Whether the Braves keep Sanchez or choose to bring in another veteran or two on a one-year trial, almost all of the the biggest questions from 2018 remain the biggest questions for 2019: of all of our young pitchers, which of them will grow into true rotation anchors?

Only Foltzie is a certainty. And even Newcomb’s prognosis is far more certain than that of his younger staffmates, none of whom were quite able to grab and hold a rotation spot and take it for their own.

The Kids

  1. First: Bryse Wilson showed flashes. Another 20-year-old phenom who leapt multiple levels to force his way into the majors, he didn’t take the league by storm the way Ronald Acuna did, but Wilson’s going to have several more opportunities he wants to establish himself as a 2019 rotation mainstay. He’s earned that.

    However, he’s going to have to prove that he’s more than just a babyface with two good pitches. If he wants to get past the sixth inning, he’s going to need a third pitch. (Either that, or the Braves will start bullpenning the regular season the way they did the Division Series. Well, we’ll see.)

  2. Second: Touki Toussaint looked really good at times. The book on him was always that he was raw, a live arm who still needed polishing. He’s added a lot of polish in the last couple of years, and looks very nearly ready, and that wipeout curveball is as gosh darned pretty a hook as you’ll see. But as Sean Newcomb could tell him, you cannot fake your way to fastball command. (To paraphrase Animal House: “Son, 6.52 BB/9 is no way to go through life.”)

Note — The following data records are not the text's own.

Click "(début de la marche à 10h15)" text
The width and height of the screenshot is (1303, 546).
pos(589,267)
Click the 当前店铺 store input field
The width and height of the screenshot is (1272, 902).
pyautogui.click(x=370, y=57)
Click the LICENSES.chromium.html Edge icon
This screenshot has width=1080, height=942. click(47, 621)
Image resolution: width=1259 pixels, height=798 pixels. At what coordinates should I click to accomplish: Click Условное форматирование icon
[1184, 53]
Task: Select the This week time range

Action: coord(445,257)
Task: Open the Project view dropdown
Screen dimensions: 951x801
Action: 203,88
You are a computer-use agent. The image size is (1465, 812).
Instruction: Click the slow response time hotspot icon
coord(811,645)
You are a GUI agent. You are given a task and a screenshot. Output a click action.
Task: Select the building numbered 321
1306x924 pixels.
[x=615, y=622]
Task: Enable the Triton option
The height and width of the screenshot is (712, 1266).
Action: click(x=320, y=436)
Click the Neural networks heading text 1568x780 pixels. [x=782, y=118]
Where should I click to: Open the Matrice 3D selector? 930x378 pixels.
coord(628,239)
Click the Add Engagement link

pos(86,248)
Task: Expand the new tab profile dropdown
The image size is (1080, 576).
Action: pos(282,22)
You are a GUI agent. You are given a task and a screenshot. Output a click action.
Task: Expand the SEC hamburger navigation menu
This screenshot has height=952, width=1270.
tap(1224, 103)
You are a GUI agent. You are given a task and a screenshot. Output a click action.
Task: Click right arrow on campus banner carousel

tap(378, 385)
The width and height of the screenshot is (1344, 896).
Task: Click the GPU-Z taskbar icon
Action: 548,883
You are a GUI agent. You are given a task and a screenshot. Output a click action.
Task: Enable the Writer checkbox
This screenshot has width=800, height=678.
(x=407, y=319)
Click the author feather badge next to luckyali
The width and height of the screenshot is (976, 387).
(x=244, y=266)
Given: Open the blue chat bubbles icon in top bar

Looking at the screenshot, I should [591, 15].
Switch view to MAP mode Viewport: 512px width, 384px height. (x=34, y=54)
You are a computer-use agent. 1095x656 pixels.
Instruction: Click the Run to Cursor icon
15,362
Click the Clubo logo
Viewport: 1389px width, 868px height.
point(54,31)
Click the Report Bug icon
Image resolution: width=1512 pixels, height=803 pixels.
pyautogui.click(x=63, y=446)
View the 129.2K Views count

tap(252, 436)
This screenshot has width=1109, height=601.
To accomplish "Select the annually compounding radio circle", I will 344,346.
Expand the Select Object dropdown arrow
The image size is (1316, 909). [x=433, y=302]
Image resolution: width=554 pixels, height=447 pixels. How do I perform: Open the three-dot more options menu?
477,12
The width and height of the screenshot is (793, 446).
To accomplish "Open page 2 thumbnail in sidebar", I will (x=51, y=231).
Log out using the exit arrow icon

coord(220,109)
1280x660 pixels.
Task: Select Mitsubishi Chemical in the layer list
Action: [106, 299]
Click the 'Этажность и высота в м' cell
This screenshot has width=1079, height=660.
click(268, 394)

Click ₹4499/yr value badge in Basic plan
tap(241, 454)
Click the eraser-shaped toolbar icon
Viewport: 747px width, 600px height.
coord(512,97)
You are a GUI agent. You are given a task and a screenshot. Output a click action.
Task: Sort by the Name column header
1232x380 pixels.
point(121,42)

    You can bluff your way past most minor leaguers with pure stuff, but in the majors, you’ll meet veterans who know how to spit on a curveball. The Braves staff was overly magnanimous with free passes this year, and it cost the pitching coach his job. We’ll see if Touki can get his strike percentage high enough to protect the next guy’s job.

  3. Third: Mike Soroka might have taken a rotation spot and run off and hid with it, had the injury bug not gotten in the way. But that’s a sentence conclusion you could write about any pitcher: Stan Musial might have been a damn fine hurler if he hadn’t hurt his arm, and if I took a bit more time, I might come up with the best historical metaphor that’s ever been written.

    So, all bets are off. But still, Soroka just lost a year. He’ll get another bite at the apple. He won’t turn 22 until August 4. Yes, that’s right: he was born exactly fourteen years to the day after Dave Winfield was arrested for killing a seagull with a throw.

  4. Fourth: Max Fried looked quite good at times, and he’s done that for a while. As a lefty with a fastball and a pulse, he’ll probably be drawing a major league salary for another decade, but he needs to stay healthy. He’ll turn 25 in January, and while that’s still young, he’s in danger of missing his chance.

    The Braves are certainly going to have to trade SOME depth, and for the Tommy John survivor with fewer than 60 major league innings under his belt, Max may be under the gun to persuade the Braves he’s worth building around.

  5. Fifth and
  6. Sixth: Luiz Gohara and Kolby Allard lost a year, too, and they couldn’t blame the injury bug. They’re young enough to get more chances, but they’re going to have to pitch their way off the schneid: there are too many others hungry for an opportunity.That’s all the guys who made a start in 2018. But there’s one more key member of the 40-man roster who will likely make his starting debut very soon:
  7. Seventh: Kyle Wright, who made four appearances out of the pen in September. He’s really good, according to everyone who has studied him, and really really good, according to Stu.

And then there are the rest of the guys. In addition to being a knighted Scottish flautist, Ian Anderson could be 2019’s Bryse Wilson, a helium guy who blazes through multiple levels to earn a cup of coffee, but he’s got a LOT of people to leapfrog before he becomes a difference-maker. And he’s still just 20 — he was born exactly 27 years and 364 days after the US release of Aqualung.

The Bottom Line

It’s a good thing the Braves have all these prospects, especially since the federal government appears to be investigating improprieties in human trafficking of baseball players apparently related to Hector Olivera. We are more or less barred from the Latin American market for the next few years, and, considering the federal investigation, the status quo is literally the best-case scenario for us right now.

So we’d better hope Alex Anthopoulos has a few tricks up his sleeve. One of those tricks might be a knack for sweet-talking corporate management into coughing up a little bit more dough, which is something he managed to do in Toronto even after his predecessor, J.P. Ricciardi, horrifically bungled the free-agent signing of B.J. Ryan and extension for Vernon Wells.

But even if we have money to spend, we won’t spend it on the rotation. Not with our three billion prospects. We’ll spend it on the bullpen and the starting lineup. It stands to reason that one or two or three of our precocious twirlers will actually demonstrate the ability to complete 30 starts without getting killed. Right now it’s looking like Wilson, Soroka, and Toussaint. But will they actually make the leap, like Foltzie did? Will one of the others leapfrog them?

And if they do make the leap, will they manage to stay consistently good for longer than Julio Teheran did?